Les chiffres typiques évoluent avec la taille de l'aéronef et le prestige de l'aéroport. Un light jet se posant dans un FBO de marché moyen peut voir 100 à 400 $ ; un midsize dans une installation de grande métropole 300 à 750 $ ; un heavy jet dans un FBO de prestige à New York, en Floride du Sud ou à Los Angeles 500 à 1 500 $ par visite. Le stationnement de nuit ajoute 100 à 1 000 $ par nuit selon la taille et le marché. Les périodes d'événement réécrivent entièrement la grille — les week-ends de Super Bowl ou de F1 imposent des forfaits de handling obligatoires et une piste réservée qui peuvent atteindre plusieurs milliers de dollars. L'échappatoire standard du secteur : les frais sont annulés avec un avitaillement minimal, couramment 150 à 400 gallons selon la taille de l'aéronef. Puisque les FBO tarifent le carburant avec une belle marge, l'annulation est en réalité un reconditionnement — le frais se cache dans le prix du carburant — mais pour un équipage qui avait de toute façon besoin de carburant, c'est une véritable économie.

Pour le client de charter, ces frais arrivent comme des lignes répercutées sur la facture finale, généralement modestes mais parfois surprenantes : une journée à trois escales peut discrètement accumuler plus de 1 000 $ de charges au sol, et un voyage un week-end d'événement bien davantage. L'exposition aux frais est une raison pour laquelle les opérateurs expérimentés choisissent délibérément les FBO — sur les terrains à plusieurs FBO comme Teterboro ou Van Nuys, choisir l'installation la moins chère de l'autre côté de la piste peut économiser des centaines de dollars sans rien changer à votre expérience. Sur les voyages sensibles au coût, il est tout à fait légitime de demander à l'opérateur quel FBO est prévu et si un moins cher convient ; parfois la réponse est une différence de cinq minutes dans l'itinéraire en voiture.

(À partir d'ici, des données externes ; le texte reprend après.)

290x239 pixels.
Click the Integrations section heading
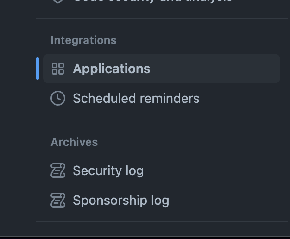point(83,40)
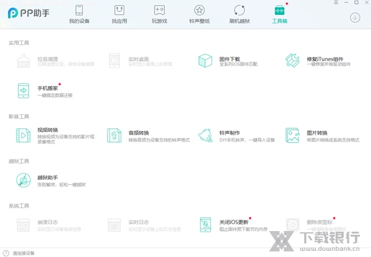Select the 刷机越狱 flash jailbreak tab

[239, 14]
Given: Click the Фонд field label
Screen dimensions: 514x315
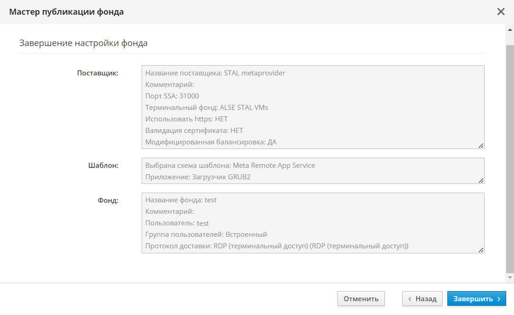Looking at the screenshot, I should [x=108, y=200].
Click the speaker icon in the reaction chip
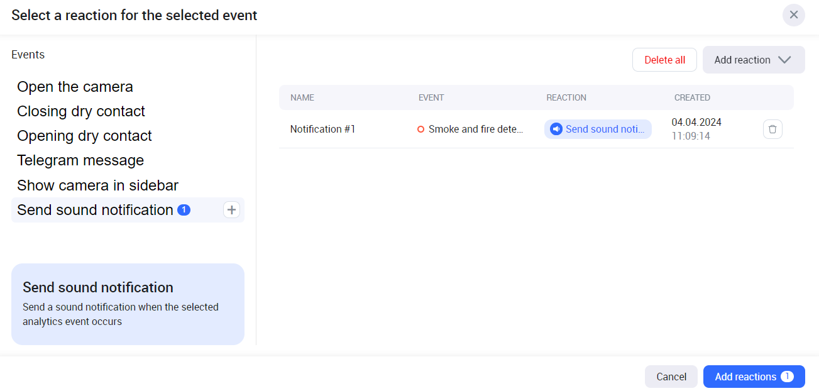 point(556,129)
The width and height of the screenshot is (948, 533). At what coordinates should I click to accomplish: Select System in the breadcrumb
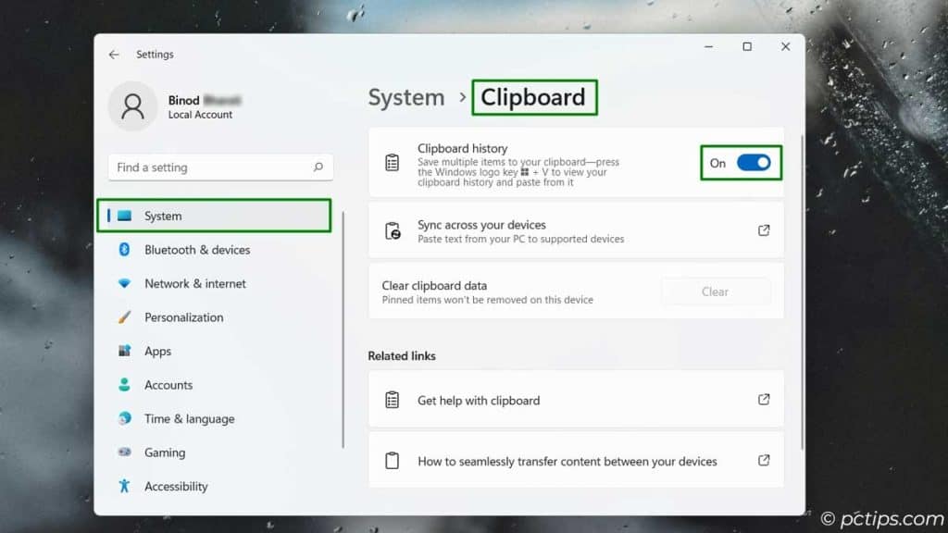(x=405, y=96)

Deux précisions gardent la facture lisible. Les frais de piste ne sont pas des redevances d'atterrissage — les redevances d'atterrissage vont à l'autorité aéroportuaire pour l'usage de la piste (souvent dérisoires pour les aéronefs légers aux États-Unis, substantielles en Europe, où le handling est aussi obligatoire dans de nombreux aéroports et où un coût au sol total de 500 à 2 000 $ par escale n'a rien de remarquable). Et les opérateurs répercutent généralement les charges du FBO au coût — le frais n'est pas un revenu de l'opérateur, si bien que le contester auprès de l'opérateur revient à viser la mauvaise partie. Si la facture au sol compte, c'est une conversation d'itinéraire et de sélection de FBO avant le voyage, non une dispute de facture après.